Let's see this poem from the bottom first, in the second to last stanza, the speaker said, "I do, I do," and in the first to last stanza, "If I've killed one man, I've killed two." From these two sentences, we can realize that the speaker also had a husband, and she hated both of her father and husband. Because she loved her father in the one hand, she went to find a similar man like her father to be her husband; in the other hand, the speaker's husband betrayed her later, so she transferred the sence of hate to anther man who likes her husband, that is her father.
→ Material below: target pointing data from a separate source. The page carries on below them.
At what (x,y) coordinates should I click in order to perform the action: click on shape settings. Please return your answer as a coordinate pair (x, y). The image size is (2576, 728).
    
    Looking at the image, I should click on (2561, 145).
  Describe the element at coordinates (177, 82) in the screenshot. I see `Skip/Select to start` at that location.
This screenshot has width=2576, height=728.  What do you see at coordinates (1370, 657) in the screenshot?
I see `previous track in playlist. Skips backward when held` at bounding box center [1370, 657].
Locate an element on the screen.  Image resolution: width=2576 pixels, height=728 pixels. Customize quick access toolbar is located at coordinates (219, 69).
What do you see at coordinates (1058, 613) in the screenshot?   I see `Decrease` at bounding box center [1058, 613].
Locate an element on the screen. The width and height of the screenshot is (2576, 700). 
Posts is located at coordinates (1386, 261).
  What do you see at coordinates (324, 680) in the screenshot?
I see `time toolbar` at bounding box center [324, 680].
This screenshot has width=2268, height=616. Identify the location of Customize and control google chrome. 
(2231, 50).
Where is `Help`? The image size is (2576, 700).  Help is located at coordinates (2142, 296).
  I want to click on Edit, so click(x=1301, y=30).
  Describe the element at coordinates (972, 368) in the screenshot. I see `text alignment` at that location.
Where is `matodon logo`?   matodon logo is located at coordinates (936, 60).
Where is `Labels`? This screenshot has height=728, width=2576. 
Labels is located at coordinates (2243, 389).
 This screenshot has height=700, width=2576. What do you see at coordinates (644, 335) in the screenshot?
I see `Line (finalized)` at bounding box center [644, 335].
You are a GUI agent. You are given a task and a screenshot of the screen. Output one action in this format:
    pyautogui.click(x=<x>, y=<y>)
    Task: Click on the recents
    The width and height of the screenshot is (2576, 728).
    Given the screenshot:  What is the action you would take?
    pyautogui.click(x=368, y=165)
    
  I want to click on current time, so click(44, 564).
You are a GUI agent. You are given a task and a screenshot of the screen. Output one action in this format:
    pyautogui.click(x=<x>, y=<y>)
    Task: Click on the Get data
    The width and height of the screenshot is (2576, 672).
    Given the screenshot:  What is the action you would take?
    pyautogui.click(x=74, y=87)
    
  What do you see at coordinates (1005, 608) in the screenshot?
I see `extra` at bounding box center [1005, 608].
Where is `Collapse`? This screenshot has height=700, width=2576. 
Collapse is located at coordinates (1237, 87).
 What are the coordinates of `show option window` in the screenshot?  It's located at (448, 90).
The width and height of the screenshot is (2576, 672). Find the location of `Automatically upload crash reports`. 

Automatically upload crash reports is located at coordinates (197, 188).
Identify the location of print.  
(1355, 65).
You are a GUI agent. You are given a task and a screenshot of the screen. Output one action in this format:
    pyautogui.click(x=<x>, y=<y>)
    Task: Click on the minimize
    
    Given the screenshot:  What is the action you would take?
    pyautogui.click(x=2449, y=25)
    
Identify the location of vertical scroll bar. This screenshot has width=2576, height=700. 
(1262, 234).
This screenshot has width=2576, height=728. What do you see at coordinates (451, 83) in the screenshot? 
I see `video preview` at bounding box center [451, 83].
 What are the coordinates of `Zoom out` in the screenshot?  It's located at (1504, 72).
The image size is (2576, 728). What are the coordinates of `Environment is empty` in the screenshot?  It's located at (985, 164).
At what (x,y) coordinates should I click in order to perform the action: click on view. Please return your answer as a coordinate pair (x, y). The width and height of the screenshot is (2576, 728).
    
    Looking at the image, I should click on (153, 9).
She wandered around these two men, and was fall in the sence of hate between them. From the repeated words, "wars, wars, wars," apparently sentence, "I have had to kill you," and thought her father was Nazi and she was a Jew, these things show the speaker's negative emotion toward her father. However, the speaker revealed she had tried to commit suicide after a decade of her father's death in the twelveth stanza. In the last stanza, after teased her father's body was steped by the villagers, she however said something sincerely, "I'm through" to show she still love her father.

Maggie said...

“Daddy, I have to kill you. You died before I had time–” theses two lines reveal that the speaker’s love to her father. She loved her father but also hated him for his leaving. Leaving with never return. The emotion of sadness becomes hatred. Due to the speaker’s father is an ethnic German, she portrays herself as a Jewish, identify herself as a victim. A victim of World War II Nazi death camps and also a victim of her daddy’s death. After venting her anger on her father by accusing him as such a brute, she calmed down then wanted to get back to her father. ”At twenty I tried to die And get back, back, back to you.” Failing to die for being along with her father, she found another way to get close to by finding a husband who is like her daddy. But the happiness didn’t come. She became a victim again. A victim of her marriage. In the last lines “Daddy, Daddy, you bastard, I’m through.” She finally get rid of the impact on her of her father’s death.